The John Lewis Partnership, comprising both John Lewis and premium grocer Waitrose, posted a gross sales decline of -1.8% YoY for Christmas, to GBP2.17 billion. While Waitrose & Partners’ decline was mostly due to store closures, resulting in an LFL increase of 0.4%, John Lewis & Partners suffered an LFL decline of -2% (-2.3% on a gross sales basis).
In the wake of these results, John Lewis has also announced the departure of managing director Paula Nickolds, after 25 years of service to JLP.
John Lewis hostage to its price promise
Diving into the detail, John Lewis delivered a strong performance in beauty, with growth of 4.7% putting it “comfortably ahead of the market”. Yet in fashion the business just about kept its head above water, with growth of 0.1%.
There was also a trade-off between the different categories. Looking at its weekly results, at times the retailer cited a shift in interest from fashion to beauty. This impacted fashion sales from week to week, and the boost to beauty and wellness was simply not enough to make up the difference, particularly as the retailer also sought to price match against rivals in this category.
Conversely, Home and Technology sales were both down. This was directly related to consumer behaviour around Black Friday, when sales were up 10%, with the retailer struggling to maintain momentum following the event.

● **Tasks to carry out**
1. In the retail text, condense the paragraph beginning "Diving into the detail" into a short bulleted list that keeps its main facts.
2. In the rows, swap "pixels" for "px" in the part that opens with the line containing "At what coordinates should I click to accomplish: Switch" and runs through the end of the rows, and return only those lines with everything else unchanged.
The text and the rows are unrelated to each other.

● **Input**
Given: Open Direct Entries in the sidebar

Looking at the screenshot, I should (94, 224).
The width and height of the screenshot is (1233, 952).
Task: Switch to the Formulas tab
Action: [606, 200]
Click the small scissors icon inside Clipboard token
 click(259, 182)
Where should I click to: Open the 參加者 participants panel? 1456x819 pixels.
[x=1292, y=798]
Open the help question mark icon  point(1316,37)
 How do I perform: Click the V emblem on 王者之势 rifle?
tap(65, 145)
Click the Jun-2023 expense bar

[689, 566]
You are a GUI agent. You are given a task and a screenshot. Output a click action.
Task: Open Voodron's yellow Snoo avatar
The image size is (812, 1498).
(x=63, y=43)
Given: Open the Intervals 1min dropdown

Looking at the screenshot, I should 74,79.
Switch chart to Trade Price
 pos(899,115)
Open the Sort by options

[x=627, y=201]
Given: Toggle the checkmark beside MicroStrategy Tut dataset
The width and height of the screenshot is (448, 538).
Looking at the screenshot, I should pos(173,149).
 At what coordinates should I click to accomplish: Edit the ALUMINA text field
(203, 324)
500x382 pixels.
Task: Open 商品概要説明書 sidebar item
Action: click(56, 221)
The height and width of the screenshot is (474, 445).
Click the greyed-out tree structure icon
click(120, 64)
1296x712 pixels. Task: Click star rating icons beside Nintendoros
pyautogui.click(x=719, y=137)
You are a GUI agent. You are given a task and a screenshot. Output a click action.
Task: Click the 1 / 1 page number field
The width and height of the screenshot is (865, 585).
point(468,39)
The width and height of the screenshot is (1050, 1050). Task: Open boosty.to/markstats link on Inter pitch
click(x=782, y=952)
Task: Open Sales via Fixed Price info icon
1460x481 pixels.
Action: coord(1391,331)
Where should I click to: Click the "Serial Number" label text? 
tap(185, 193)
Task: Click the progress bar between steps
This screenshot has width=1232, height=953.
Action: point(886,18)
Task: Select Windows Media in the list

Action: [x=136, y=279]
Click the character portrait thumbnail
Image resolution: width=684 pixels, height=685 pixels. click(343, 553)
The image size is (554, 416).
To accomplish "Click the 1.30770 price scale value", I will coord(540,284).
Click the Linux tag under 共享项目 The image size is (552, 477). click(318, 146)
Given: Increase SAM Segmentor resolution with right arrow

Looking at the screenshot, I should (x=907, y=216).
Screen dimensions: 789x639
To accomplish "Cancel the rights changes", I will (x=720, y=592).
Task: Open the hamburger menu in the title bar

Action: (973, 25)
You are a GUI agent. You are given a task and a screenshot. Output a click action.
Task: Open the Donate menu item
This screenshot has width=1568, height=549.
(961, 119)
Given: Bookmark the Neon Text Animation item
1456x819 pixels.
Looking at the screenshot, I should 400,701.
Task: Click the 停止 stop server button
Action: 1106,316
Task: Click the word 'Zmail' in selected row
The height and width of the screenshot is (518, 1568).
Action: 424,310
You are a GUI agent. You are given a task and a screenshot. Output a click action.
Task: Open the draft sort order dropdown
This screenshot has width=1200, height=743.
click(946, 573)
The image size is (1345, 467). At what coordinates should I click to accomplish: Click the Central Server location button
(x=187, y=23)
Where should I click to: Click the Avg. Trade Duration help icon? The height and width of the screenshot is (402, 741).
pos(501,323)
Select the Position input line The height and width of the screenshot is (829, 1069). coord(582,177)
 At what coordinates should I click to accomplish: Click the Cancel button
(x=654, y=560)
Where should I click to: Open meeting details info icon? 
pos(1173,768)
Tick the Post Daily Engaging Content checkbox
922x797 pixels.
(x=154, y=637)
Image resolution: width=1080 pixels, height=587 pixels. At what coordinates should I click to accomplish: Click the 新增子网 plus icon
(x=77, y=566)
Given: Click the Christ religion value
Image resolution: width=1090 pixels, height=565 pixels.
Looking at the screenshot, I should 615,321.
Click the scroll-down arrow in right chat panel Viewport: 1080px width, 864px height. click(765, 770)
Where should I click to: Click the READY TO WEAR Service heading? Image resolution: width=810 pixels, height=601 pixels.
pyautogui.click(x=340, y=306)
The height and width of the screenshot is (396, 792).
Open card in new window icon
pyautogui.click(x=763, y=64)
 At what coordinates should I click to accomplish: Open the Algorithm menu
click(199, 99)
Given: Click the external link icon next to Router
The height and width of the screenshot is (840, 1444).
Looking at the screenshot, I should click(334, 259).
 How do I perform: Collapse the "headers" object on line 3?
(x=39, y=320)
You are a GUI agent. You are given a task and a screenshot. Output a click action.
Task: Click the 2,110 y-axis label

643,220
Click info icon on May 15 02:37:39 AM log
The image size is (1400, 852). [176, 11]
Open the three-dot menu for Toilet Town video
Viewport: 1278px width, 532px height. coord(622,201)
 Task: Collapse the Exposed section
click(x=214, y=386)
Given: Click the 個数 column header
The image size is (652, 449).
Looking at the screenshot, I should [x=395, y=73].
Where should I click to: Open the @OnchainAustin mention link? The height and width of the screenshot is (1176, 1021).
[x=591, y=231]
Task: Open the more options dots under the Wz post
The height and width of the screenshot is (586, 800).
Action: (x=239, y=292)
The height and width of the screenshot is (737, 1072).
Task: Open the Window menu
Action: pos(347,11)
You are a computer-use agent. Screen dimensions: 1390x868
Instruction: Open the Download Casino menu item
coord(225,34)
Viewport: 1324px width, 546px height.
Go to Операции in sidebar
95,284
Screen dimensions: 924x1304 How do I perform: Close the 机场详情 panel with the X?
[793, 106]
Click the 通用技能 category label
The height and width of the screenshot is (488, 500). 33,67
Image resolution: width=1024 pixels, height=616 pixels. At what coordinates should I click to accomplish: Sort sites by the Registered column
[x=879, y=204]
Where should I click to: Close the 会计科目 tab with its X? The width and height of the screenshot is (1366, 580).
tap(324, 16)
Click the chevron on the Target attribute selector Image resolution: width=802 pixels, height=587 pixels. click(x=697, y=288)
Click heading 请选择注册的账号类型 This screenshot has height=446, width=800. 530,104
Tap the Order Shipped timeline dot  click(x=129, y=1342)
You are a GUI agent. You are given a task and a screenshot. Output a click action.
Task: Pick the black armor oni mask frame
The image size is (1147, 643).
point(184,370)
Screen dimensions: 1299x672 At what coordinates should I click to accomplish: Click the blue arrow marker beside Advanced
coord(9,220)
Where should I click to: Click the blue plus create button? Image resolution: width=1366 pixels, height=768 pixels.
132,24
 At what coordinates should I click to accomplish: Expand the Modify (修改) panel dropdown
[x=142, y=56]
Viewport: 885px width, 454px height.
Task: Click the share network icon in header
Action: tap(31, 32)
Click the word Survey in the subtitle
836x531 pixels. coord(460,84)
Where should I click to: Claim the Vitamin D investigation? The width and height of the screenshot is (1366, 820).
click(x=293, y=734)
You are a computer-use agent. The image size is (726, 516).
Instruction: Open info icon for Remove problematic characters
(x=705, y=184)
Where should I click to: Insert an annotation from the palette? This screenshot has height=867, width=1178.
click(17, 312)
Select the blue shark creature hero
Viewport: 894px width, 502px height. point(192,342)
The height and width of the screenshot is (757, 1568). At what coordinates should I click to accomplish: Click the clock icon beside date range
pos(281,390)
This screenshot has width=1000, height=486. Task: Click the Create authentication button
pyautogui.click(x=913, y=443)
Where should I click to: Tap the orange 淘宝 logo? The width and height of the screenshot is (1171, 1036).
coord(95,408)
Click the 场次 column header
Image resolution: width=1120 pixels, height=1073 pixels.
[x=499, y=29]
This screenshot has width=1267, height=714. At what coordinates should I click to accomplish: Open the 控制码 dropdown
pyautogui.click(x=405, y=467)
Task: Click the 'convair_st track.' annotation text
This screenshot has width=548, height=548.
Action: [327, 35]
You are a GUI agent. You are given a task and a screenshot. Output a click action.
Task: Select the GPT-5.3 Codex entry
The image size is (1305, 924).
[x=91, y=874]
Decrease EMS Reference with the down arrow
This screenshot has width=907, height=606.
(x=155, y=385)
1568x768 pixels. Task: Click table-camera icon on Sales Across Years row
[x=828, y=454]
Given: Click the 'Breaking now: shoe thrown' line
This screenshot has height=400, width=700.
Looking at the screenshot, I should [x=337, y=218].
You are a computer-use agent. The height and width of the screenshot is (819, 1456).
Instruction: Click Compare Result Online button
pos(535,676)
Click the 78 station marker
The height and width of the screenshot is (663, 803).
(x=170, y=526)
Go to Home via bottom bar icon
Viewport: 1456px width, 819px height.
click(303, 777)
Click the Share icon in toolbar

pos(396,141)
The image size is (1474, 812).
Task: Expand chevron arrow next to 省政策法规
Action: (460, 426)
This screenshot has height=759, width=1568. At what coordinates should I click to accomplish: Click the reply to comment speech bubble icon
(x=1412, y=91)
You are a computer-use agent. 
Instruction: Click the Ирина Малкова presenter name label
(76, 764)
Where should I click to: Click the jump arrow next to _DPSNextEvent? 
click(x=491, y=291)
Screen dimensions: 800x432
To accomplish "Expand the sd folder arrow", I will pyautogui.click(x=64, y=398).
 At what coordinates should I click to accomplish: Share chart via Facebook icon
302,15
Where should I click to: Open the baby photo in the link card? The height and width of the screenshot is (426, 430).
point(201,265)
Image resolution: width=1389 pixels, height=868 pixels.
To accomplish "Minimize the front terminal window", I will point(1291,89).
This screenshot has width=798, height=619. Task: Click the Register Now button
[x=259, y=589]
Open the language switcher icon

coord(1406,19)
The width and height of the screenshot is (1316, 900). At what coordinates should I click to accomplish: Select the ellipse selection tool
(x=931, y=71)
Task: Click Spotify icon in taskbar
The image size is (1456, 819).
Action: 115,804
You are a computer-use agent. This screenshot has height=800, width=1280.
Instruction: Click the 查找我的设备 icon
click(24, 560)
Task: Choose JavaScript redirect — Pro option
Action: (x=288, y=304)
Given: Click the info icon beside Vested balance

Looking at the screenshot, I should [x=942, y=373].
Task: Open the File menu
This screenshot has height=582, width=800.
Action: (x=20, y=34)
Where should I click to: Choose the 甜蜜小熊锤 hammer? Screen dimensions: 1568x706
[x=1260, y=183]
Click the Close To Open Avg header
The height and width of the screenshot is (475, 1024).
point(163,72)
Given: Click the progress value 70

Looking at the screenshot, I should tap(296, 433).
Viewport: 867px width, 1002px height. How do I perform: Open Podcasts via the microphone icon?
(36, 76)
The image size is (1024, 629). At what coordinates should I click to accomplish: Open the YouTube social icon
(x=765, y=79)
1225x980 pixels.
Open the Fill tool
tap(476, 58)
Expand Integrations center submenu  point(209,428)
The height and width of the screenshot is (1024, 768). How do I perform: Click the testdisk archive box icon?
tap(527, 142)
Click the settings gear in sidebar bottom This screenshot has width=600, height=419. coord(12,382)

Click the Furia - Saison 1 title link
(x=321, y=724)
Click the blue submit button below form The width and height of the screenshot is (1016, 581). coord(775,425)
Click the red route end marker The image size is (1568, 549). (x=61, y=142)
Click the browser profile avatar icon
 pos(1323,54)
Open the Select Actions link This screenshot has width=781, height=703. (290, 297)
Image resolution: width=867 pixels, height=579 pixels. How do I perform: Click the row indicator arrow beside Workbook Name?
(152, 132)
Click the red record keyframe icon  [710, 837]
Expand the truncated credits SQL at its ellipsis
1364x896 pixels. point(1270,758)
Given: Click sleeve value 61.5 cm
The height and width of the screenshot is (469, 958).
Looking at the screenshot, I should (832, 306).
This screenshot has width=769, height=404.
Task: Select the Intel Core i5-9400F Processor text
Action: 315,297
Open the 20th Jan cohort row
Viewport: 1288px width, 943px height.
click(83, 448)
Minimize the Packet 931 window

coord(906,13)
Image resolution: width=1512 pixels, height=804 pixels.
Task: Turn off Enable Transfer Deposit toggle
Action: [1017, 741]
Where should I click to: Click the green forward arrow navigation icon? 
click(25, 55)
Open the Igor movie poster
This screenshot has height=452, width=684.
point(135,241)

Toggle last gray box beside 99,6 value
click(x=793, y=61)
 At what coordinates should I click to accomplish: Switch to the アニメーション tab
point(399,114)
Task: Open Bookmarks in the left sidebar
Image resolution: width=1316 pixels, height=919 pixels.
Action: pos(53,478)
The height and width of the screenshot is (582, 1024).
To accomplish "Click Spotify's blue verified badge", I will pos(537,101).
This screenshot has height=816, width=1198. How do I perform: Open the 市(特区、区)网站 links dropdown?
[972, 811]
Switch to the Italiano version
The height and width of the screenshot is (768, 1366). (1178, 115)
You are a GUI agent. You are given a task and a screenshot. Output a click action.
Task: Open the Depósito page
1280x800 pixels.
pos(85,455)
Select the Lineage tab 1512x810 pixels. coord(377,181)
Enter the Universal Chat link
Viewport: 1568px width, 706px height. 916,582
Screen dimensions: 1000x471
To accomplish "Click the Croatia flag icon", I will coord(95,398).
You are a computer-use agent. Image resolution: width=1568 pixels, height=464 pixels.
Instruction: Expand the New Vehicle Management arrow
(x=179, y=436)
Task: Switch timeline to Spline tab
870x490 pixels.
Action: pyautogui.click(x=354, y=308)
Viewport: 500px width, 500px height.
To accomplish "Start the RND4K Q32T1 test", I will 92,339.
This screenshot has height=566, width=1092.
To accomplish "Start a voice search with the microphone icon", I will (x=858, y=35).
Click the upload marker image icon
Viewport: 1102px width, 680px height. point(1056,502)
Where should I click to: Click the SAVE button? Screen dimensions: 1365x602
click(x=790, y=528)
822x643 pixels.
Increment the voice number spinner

● **Solved problems**
1.
- Beauty: growth of 4.7%, "comfortably ahead of the market"
- Fashion: growth of 0.1%, barely above water

2.
 At what coordinates should I click to accomplish: Switch to the アニメーション tab
point(399,114)
Task: Open Bookmarks in the left sidebar
Image resolution: width=1316 px, height=919 px.
Action: pos(53,478)
The height and width of the screenshot is (582, 1024).
To accomplish "Click Spotify's blue verified badge", I will pos(537,101).
This screenshot has height=816, width=1198. How do I perform: Open the 市(特区、区)网站 links dropdown?
[972, 811]
Switch to the Italiano version
The height and width of the screenshot is (768, 1366). (1178, 115)
You are a GUI agent. You are given a task and a screenshot. Output a click action.
Task: Open the Depósito page
1280x800 px.
pos(85,455)
Select the Lineage tab 1512x810 px. coord(377,181)
Enter the Universal Chat link
Viewport: 1568px width, 706px height. 916,582
Screen dimensions: 1000x471
To accomplish "Click the Croatia flag icon", I will coord(95,398).
You are a computer-use agent. Image resolution: width=1568 px, height=464 px.
Instruction: Expand the New Vehicle Management arrow
(x=179, y=436)
Task: Switch timeline to Spline tab
870x490 px.
Action: pyautogui.click(x=354, y=308)
Viewport: 500px width, 500px height.
To accomplish "Start the RND4K Q32T1 test", I will 92,339.
This screenshot has height=566, width=1092.
To accomplish "Start a voice search with the microphone icon", I will (x=858, y=35).
Click the upload marker image icon
Viewport: 1102px width, 680px height. point(1056,502)
Where should I click to: Click the SAVE button? Screen dimensions: 1365x602
click(x=790, y=528)
822x643 px.
Increment the voice number spinner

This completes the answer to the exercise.